At the start of the pandemic, I was in the middle of selling my house to downsize to a small flat to enable me to focus more on building a successful business without the worry of having to maintain a big mortgage. Obviously Covid made that process ten times harder, but in July 2020 I made the move from rural Norfolk to Norwich after selling three-quarters of my possessions! Once restriction eased slightly, my sales really picked up as people were still at home the majority of the time and were both keen to make their houses look lovely and support small businesses. I sell mainly via Instagram and really used the time gained during the pandemic to build my presence in social media, so I was one of the lucky ones really as I was still trading online.
Norfolk Retro was born out of a hobby that I realised I could potentially make a viable business out of as people kept telling me I had a ‘good eye’ for furniture and vintage homeware. I went with the name Norfolk Retro as I always knew from the outset that I wanted it to be a local business, selling primarily in East Anglia, therefore building personal connections, and making it more sustainable through reducing the miles travelled. My aim is to make shopping for vintage furniture as easy as it is shopping for new, carefully choosing pieces to stock that work in modern homes.
I’ve been overwhelmed by the response to the shop I opened in September last year on St Augustine’s Street. The prevailing belief is that the high street is dead, but I genuinely believe that people still enjoy ‘real life’ shopping if you can offer them something more than they can get online. That isn’t usually cheaper prices, but it is a personal approach, thoughtfully wrapped purchases, welcoming spaces, a community feel. Of course, there are quiet times, but I’ve learned you have to hold your nerve and ‘keep on keeping on’ and footfall will pick up again.
Mid-century furniture is here to stay, for sure, as the proportions, finishes and styles generally work well in modern homes. Good quality furniture like Ercol will never go out of fashion, but unfortunately the ready supply of mid-century pieces is dwindling. 80s furniture is starting to gain value, with metal and glass pieces gaining in popularity, and there’s even a 90s feel starting to creep into interiors magazines with pine, gingham and classic Ikea pieces featuring.
At the moment, I’m busy moving to a bigger shop on the same street 450ft away! I’ve handed back the keys for number 13 and am moving into 62-66 St Augustine’s Street. It’s a massive step up for me as my last shop was tiny and I wasn’t planning to move so soon after opening. Now I have three shops (joined together) but it was too good an opportunity to pass up and I love the NR3 area! I’m a one (wo)man band, so I have a lot of work ahead of me with decorating and filling the space with great vintage, but I will do it. Hopefully!

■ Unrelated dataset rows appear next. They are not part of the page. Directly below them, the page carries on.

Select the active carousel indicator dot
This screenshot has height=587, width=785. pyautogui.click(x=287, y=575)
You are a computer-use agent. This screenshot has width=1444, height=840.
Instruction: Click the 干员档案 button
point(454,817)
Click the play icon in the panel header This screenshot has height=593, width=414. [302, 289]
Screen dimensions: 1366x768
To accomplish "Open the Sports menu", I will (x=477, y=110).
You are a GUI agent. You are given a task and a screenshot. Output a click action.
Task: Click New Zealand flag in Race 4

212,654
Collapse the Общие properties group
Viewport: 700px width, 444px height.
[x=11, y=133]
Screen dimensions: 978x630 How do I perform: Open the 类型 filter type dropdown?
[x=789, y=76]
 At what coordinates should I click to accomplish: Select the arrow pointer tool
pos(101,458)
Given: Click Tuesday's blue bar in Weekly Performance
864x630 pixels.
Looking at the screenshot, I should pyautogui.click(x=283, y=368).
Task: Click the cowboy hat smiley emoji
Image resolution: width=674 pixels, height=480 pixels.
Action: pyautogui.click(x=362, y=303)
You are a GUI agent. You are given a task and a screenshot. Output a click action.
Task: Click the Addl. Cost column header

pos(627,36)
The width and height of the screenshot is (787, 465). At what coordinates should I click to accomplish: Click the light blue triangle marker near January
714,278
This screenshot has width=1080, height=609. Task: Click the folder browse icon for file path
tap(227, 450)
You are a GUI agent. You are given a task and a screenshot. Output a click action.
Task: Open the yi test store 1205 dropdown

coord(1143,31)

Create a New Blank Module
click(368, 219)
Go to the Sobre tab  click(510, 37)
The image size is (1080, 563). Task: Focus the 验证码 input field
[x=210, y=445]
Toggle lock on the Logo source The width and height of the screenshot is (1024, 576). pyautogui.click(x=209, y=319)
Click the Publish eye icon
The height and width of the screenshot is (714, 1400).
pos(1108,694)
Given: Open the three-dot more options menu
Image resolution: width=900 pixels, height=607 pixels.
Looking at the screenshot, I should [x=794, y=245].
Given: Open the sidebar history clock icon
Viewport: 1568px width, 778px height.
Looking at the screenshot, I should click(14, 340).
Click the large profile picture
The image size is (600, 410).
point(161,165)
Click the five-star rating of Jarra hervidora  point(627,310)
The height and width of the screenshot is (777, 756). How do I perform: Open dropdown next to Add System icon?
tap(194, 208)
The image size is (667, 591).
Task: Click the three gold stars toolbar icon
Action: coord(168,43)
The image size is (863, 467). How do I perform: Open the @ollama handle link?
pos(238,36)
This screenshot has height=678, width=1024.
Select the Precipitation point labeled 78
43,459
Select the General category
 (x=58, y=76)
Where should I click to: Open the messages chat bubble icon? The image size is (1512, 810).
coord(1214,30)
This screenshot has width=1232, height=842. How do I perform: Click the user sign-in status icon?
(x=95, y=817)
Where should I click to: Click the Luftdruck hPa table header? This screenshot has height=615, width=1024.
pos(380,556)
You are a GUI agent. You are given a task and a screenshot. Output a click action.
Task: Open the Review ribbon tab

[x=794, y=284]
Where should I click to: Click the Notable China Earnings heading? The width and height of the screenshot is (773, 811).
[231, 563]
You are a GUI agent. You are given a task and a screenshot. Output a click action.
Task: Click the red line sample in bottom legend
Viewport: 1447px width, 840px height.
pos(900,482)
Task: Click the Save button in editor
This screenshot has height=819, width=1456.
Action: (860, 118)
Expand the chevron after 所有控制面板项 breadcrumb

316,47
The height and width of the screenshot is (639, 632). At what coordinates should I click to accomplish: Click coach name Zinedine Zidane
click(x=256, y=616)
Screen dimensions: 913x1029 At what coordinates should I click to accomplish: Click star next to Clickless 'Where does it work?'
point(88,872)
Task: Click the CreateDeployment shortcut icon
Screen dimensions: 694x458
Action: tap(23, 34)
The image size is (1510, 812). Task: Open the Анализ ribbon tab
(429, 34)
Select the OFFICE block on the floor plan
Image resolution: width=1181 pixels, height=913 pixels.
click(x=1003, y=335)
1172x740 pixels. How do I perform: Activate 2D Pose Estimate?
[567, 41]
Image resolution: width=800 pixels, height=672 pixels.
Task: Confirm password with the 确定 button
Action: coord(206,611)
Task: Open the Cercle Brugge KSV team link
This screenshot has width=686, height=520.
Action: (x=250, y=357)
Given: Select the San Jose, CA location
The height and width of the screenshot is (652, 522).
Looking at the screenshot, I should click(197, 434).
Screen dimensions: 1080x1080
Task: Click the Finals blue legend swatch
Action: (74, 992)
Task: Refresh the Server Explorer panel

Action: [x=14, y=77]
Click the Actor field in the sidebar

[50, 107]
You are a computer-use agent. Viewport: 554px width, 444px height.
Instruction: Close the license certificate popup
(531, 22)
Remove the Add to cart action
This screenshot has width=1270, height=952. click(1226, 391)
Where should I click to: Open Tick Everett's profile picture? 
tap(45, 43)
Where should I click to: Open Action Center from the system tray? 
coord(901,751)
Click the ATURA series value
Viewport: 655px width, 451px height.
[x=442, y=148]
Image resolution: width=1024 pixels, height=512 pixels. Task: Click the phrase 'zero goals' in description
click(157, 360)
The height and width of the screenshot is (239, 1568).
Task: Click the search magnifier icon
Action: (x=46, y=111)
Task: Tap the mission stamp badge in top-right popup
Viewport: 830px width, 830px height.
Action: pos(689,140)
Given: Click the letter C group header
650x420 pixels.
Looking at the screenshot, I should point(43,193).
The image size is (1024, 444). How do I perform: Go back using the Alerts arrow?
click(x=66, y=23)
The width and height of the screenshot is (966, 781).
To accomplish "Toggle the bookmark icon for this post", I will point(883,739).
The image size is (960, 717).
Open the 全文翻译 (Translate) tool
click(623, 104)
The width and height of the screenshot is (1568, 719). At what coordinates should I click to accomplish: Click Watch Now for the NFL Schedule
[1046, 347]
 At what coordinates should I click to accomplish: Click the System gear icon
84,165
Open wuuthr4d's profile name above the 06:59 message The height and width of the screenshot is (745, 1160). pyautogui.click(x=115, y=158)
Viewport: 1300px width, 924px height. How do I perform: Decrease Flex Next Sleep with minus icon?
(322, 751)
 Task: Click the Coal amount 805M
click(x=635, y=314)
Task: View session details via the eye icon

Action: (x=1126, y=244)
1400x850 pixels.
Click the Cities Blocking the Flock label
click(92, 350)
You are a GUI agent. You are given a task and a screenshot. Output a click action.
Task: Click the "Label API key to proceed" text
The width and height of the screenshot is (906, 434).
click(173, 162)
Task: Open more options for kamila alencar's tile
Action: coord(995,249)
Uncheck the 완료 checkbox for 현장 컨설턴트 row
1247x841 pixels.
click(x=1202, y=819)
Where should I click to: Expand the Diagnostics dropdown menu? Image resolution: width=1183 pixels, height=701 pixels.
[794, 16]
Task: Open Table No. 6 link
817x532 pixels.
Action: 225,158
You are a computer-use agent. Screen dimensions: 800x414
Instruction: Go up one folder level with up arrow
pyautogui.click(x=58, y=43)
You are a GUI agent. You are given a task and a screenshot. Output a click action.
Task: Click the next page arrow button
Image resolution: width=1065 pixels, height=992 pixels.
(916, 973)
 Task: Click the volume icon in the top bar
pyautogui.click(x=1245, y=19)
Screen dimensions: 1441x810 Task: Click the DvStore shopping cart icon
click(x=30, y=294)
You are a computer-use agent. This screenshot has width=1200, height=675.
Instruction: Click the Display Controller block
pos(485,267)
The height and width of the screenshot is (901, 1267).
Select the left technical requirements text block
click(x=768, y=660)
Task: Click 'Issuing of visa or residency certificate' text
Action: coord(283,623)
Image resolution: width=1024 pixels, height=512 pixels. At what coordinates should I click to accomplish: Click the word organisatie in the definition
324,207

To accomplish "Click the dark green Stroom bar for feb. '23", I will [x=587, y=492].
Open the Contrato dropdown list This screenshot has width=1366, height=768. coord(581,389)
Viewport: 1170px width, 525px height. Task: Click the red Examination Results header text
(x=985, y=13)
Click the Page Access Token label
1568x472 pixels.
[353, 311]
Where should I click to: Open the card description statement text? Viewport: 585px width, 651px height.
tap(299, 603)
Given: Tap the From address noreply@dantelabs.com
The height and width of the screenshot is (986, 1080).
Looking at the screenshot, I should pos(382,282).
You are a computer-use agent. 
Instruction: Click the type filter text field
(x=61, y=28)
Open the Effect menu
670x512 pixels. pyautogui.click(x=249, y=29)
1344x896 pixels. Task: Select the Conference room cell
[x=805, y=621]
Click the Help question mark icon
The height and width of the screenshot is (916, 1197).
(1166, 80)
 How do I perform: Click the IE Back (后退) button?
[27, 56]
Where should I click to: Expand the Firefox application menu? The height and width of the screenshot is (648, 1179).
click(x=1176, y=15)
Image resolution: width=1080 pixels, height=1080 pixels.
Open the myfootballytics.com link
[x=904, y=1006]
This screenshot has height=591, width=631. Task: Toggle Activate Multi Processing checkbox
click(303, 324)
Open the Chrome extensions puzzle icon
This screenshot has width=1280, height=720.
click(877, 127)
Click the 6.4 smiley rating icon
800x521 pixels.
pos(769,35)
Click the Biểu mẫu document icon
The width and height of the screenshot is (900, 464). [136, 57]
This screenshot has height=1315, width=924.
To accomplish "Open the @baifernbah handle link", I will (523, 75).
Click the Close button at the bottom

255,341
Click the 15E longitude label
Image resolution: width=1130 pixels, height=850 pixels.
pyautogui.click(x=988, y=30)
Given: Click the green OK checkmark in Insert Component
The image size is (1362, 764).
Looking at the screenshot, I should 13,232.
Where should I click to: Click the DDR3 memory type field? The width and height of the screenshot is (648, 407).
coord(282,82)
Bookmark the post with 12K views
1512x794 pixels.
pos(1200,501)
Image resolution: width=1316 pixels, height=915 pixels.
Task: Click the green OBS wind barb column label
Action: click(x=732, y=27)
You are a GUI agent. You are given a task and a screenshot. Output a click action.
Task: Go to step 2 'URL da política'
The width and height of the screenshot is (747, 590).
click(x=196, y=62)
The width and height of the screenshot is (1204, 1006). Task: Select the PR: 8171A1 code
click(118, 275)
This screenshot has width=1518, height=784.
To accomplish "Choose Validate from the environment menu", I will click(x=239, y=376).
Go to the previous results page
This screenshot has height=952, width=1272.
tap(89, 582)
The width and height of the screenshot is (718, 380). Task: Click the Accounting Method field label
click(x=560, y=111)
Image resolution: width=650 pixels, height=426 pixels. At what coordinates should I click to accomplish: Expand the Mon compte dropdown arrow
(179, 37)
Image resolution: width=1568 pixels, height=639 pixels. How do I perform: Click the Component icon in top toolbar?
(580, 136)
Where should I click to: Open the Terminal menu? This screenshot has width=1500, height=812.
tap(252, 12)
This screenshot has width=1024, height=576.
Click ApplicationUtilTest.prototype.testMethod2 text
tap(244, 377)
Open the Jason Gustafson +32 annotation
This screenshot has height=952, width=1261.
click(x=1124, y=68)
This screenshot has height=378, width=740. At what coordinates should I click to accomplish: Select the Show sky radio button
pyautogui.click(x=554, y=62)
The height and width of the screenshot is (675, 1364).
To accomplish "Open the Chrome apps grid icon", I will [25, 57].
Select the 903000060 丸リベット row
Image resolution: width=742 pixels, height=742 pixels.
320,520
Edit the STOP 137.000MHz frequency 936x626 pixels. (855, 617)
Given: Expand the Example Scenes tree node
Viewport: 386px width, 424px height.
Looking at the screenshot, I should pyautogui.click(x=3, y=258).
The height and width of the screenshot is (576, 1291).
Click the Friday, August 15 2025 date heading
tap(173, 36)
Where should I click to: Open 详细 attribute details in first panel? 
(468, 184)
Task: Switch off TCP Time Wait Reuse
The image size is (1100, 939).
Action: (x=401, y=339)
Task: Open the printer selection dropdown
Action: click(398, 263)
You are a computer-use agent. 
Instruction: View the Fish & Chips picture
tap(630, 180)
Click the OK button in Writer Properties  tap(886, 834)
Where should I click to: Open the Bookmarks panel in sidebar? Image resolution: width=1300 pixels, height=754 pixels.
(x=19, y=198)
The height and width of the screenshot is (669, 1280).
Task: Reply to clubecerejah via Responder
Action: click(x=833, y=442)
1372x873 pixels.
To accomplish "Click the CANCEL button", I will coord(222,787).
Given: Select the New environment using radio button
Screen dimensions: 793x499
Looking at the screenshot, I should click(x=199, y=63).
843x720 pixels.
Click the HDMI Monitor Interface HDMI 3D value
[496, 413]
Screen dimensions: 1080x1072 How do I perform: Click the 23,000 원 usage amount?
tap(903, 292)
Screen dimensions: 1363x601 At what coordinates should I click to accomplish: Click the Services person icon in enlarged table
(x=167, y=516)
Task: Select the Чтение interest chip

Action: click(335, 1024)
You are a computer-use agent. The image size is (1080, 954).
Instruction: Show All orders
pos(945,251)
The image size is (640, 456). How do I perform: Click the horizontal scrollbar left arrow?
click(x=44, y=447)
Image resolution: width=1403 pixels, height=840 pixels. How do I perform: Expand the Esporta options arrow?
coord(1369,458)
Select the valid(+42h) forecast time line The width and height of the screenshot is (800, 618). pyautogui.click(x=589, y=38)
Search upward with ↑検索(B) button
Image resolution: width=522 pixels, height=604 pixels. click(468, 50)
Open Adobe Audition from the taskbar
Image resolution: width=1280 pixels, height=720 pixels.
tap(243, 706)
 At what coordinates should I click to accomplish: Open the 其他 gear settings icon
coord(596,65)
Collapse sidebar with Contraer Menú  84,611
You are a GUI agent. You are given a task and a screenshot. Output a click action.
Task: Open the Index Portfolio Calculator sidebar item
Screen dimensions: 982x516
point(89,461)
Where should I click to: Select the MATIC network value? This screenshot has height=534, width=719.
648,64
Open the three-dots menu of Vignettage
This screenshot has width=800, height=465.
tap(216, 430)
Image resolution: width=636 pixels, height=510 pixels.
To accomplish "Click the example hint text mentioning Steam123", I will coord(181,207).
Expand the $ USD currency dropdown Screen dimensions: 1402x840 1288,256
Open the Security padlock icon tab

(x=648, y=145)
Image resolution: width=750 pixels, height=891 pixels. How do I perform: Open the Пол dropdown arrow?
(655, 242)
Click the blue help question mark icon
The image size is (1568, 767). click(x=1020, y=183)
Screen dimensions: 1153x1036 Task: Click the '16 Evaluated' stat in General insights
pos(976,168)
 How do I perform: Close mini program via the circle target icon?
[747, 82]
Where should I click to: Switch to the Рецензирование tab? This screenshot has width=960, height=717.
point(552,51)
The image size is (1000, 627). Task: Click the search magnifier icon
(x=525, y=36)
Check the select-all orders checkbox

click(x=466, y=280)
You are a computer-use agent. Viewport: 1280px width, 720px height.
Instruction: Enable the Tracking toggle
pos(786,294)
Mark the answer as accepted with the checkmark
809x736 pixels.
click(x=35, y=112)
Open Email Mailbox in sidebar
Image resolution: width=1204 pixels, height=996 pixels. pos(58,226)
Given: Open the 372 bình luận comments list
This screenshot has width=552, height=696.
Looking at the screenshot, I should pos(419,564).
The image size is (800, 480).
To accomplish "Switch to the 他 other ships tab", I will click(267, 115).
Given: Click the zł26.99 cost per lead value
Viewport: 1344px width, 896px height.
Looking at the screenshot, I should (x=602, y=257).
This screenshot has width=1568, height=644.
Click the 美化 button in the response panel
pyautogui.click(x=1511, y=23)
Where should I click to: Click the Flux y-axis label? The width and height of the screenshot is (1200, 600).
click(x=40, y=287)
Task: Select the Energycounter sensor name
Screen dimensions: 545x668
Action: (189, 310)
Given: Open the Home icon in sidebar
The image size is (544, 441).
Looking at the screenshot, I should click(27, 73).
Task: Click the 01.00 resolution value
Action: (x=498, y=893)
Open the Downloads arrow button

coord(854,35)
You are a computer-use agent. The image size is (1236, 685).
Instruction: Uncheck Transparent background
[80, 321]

Plans include the provision of a pop-up space that is next to my new shop. This will be a new venture for me and offers a space for small businesses to hire to sell their products or hold workshops and exhibitions. I did pop ups before finding a permanent retail space, so I know the benefits they hold and how hard it is to find good space in Norwich to set up a temporary shop. My new shop will have a much wider range of vintage furniture due to the bigger space and I’m also working with another local business to stock houseplants which is another passion of mine. Fingers crossed I can make it all work, but so far so good!
Norfolk Retro, 64 St Augustine’s Street, Norwich, opens on Saturday, July 23.